_WHAT NEEDS TO BE DONE:_ In the entries below, find each line with the word "company" and return it.

_GIVEN INFORMATION:_
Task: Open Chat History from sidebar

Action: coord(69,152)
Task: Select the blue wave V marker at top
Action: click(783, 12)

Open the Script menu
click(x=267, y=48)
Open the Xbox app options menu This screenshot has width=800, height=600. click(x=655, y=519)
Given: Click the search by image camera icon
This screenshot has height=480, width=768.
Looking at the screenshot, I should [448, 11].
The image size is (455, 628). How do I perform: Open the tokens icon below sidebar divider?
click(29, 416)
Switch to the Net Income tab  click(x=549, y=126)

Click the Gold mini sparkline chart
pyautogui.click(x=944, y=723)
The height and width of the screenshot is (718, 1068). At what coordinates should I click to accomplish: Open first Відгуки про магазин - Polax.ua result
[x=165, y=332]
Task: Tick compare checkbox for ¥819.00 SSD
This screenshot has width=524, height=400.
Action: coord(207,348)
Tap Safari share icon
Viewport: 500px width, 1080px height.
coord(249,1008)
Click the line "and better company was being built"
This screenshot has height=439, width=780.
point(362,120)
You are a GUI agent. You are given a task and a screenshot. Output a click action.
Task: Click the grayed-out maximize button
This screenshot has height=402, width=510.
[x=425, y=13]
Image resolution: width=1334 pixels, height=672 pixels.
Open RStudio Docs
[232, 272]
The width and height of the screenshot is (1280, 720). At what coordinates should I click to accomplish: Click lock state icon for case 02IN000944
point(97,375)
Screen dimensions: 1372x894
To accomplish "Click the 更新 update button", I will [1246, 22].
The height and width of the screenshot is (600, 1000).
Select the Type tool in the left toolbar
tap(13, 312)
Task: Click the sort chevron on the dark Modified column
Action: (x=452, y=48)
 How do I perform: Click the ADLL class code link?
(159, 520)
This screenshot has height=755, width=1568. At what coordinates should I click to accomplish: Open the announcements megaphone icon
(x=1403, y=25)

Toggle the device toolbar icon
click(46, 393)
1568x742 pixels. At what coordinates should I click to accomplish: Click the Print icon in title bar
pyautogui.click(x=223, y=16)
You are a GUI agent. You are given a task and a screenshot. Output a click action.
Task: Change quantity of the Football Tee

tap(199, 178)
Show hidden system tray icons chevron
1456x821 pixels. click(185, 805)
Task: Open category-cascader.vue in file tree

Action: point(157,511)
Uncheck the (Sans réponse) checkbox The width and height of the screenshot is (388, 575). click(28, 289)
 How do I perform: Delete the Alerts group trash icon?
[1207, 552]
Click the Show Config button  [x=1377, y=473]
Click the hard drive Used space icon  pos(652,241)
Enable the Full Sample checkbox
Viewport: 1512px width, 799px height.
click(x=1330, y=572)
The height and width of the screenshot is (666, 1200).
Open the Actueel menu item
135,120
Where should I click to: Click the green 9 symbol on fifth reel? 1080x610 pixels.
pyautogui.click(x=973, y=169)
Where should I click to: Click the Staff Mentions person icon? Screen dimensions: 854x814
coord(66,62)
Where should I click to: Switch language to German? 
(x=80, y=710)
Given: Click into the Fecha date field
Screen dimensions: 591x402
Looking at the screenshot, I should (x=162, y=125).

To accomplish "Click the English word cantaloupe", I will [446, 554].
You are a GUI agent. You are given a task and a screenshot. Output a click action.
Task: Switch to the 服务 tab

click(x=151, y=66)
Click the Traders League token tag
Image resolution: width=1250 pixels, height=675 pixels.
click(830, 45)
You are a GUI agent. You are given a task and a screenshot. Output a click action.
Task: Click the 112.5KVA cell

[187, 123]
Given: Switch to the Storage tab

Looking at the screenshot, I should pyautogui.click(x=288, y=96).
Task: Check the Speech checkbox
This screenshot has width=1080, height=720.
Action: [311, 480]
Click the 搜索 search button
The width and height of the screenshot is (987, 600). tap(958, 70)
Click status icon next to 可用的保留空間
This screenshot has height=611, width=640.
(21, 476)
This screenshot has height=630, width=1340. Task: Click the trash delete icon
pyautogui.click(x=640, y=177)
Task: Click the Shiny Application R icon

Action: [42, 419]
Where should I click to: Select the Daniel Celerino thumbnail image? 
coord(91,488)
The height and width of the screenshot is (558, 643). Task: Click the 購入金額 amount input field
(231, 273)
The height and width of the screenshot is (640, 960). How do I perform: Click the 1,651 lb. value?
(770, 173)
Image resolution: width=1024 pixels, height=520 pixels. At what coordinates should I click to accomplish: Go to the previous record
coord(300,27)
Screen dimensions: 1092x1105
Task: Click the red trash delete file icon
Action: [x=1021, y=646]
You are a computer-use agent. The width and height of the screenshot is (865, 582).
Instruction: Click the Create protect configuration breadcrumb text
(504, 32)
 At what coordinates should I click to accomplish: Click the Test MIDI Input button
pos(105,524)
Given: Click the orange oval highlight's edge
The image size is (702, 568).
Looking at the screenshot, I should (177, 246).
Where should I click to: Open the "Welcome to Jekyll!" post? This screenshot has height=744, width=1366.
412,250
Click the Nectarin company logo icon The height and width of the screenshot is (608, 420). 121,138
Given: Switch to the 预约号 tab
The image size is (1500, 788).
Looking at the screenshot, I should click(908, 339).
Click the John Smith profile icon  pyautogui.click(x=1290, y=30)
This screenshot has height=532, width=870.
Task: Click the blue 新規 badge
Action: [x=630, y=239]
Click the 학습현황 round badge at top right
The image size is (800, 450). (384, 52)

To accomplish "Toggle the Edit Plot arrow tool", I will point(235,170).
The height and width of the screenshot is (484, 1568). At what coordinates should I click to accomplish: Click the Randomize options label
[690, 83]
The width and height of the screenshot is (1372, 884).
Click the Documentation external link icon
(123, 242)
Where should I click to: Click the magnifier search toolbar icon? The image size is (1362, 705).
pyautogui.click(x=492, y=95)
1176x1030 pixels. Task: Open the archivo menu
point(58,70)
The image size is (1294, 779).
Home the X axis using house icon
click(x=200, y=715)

_TASK OUTPUT:_
Click the line "and better company was being built"
Click the Nectarin company logo icon The height and width of the screenshot is (608, 420). 121,138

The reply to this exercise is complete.